Text provided »
---------------
Tuesday, April 6, 2021

Pwned in 604'800 seconds

Have you ever wondered if your internet accounts were hacked? One way to find out is checking your e-mail address on Troy Hunt's "Have I Been Pwned" website. Troy has been collecting leaked passwords from dozens of breached sites from over a decade. Was your e-mail address involved in a breach and was your password exposed? Then that password is burnt. You need to change it immediately and never use it again. Is this being paranoid? Let's figure out how long it would take for someone to actually hack it.

The idea is to setup a honey account on a popular platform, signing up with known leaked e-mail and password combination. First, we'll need access to one of leaked password dumps, which is not very hard to come by...

Exploit.in In late 2016, a huge list of email address and password pairs appeared in a "combo list" referred to as "Exploit.In". The list contained 593 million unique email addresses, many with multiple different passwords hacked from various online systems. The list was broadly circulated and used for "credential stuffing", that is attackers employ it in an attempt to identify other online systems where the account owner had reused their password.

Next we'll need to select one or several abandoned e-mail addresses. For this I decided to focus on the gmx.net FreeMail service, since it is rather convenient to check the availability of addresses.
---------------
Supplied material »

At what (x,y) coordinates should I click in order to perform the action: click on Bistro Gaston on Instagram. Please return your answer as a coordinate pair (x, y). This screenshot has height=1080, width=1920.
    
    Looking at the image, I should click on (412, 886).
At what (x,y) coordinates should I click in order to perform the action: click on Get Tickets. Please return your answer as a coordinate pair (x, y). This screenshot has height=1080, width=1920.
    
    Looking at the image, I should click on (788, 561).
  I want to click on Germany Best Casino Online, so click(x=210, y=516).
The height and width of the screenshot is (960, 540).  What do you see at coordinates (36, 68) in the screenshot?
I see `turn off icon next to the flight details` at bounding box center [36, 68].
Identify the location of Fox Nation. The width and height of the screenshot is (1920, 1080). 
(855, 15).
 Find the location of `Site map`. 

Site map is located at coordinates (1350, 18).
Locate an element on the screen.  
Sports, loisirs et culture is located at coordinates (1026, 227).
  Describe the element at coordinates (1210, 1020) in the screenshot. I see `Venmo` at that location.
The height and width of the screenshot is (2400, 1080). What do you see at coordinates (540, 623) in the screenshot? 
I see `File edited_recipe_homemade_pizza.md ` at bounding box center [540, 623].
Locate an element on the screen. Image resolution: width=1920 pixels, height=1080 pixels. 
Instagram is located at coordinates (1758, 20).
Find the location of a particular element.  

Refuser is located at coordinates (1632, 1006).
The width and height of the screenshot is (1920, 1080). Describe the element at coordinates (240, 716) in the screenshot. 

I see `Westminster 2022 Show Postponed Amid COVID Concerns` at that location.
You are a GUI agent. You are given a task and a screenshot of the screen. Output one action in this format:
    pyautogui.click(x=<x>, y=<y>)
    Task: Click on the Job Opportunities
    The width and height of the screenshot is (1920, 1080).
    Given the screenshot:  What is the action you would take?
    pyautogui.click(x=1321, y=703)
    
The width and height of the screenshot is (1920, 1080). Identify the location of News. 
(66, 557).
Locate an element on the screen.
---------------
What you need to do »
[a] Sum up the post on leaked passwords in two sentences.
[b] Retype the passage of the post on leaked passwords starting with "Pwned in 604'800" and going on through "to come by...".
[c] Please extend the post on leaked passwords, picking up after its final sentence.

Answers provided »
[a] The post suggests checking your e-mail address on Troy Hunt's "Have I Been Pwned" website and says any password exposed in a breach must be changed immediately and never used again. To find out how long it would take someone to actually hack such a password, the author plans to set up a honey account on a popular platform with a known leaked e-mail and password combination, drawing on leaked dumps like the Exploit.In combo list and focusing on abandoned addresses from the gmx.net FreeMail service.

[b]
Pwned in 604'800 seconds

Have you ever wondered if your internet accounts were hacked? One way to find out is checking your e-mail address on Troy Hunt's "Have I Been Pwned" website. Troy has been collecting leaked passwords from dozens of breached sites from over a decade. Was your e-mail address involved in a breach and was your password exposed? Then that password is burnt. You need to change it immediately and never use it again. Is this being paranoid? Let's figure out how long it would take for someone to actually hack it.

The idea is to setup a honey account on a popular platform, signing up with known leaked e-mail and password combination. First, we'll need access to one of leaked password dumps, which is not very hard to come by...

[c]
Then let's retrieve all @gmx.ch addresses from the password dump:

grep -rhi '@gmx.ch:' Exploit.in | awk -F: '{print $1}' > gmx.txt

There are roughly 140k candidates. I used wfuzz to automate the availability check:

wfuzz -w gmx.txt -H "Authorization: Bearer qXeyJ..." -H "Content-Type: application/json" -H "X-CCGUID: e58d..." -H "User-Agent: hello" -u https://onereg-email-suggest.gmx.net/email-alias/availability -d '{"emailAddress": "FUZZ", "countryCode": "CH", "requestedEmailAddressProduct":"gmxnetFree"}' -s 2 -f results.txt --ss true

This endpoint's availability is rate limited, therefore it is necessary to throttle the requests (using -s 2). Nonetheless, this quickly provided a set of candidates.

Now let's register some accounts. I decided to opt for popular platforms, like Instragram, Ebay, etc. using the breached credentials. Now that the honeypots are setup, let's wait...

Within a week (at least) someone identified the breached credentials on Instagram, logged into the honey account and started doing weird stuff, e.g. changing the profile, adding lots of followers, essentially turning the account into a bot.


Here are some takeaways

  1. Use unique passwords for each and every account.
  2. You can't memorize so many passwords? Use a password manager.
  3. If possible, setup Multiple Factor Authentication (MFA).